Coffee Nazi

This morning, I woke up on time but got out of bed late. Story of my life. Before I left the house, there was no time to make coffee, and that’s fine because I can grab a cup of Java City’s daily flavor downstairs in the cafeteria. No problem.

I get down to the cafeteria around 8:30. The pot of flavored coffee is empty, but someone is making a new pot in the industrial-sized coffee maker. While I wait, I mosey on over to the grill and shoot the breeze with Allen while he makes me some eggs. By the time my eggs and toast are done, I head back over to the coffee maker. A woman is standing in front of it, coffee cup in hand, guarding it with her very life.

Sidling up alongside this tall blonde like a drunk in a bar, I say, “Excuse me. Mind if I grab a cup?” My hands reach out and I grab one paper cup, one lid, and one paper band thingy that you use so your fingers don’t get burned. She looks at me, still hovering before the coffee pot, and says, “Okay, but it’s not done yet. You’re going to have to wait!” I assumed she was kidding so I laugh and say, “It’s ok, I can wait,” and wait off to the side by the fruit and granola bar.

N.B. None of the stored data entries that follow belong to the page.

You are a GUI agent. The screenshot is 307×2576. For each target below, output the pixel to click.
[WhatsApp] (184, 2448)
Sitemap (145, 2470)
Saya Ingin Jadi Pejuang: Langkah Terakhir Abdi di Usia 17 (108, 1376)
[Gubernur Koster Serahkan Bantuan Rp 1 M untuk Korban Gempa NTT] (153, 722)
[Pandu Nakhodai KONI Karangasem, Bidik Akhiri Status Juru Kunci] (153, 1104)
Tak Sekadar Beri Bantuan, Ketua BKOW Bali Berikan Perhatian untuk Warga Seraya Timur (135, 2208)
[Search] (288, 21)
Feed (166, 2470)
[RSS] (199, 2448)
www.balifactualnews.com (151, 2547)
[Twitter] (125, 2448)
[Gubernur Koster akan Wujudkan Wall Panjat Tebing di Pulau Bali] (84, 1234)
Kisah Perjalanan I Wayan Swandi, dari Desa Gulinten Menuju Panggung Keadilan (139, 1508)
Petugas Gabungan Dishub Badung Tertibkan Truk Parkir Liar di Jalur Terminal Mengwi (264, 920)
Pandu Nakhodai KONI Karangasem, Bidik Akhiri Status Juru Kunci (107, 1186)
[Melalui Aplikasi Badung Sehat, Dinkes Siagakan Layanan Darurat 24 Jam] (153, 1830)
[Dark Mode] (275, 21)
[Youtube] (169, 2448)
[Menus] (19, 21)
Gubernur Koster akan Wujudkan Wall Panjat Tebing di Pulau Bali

Once the coffee pot was two-thirds through brewing, I decide that it’s ready for a cup. Besides, I like strong coffee. I walk back over to the coffee pot and say to the woman, “It’s two-thirds of the way through, which is good enough for me. If you’ll excuse me, I’m going to grab a cup.”

She refuses to move, but what the hell, this is New York. Everyone here is rude. I stick my coffee cup under the spout and my other hand reaches out to grab the nozzle –

My coffee cup is promptly knocked out of the way with hers and she says to me, “I’m first!”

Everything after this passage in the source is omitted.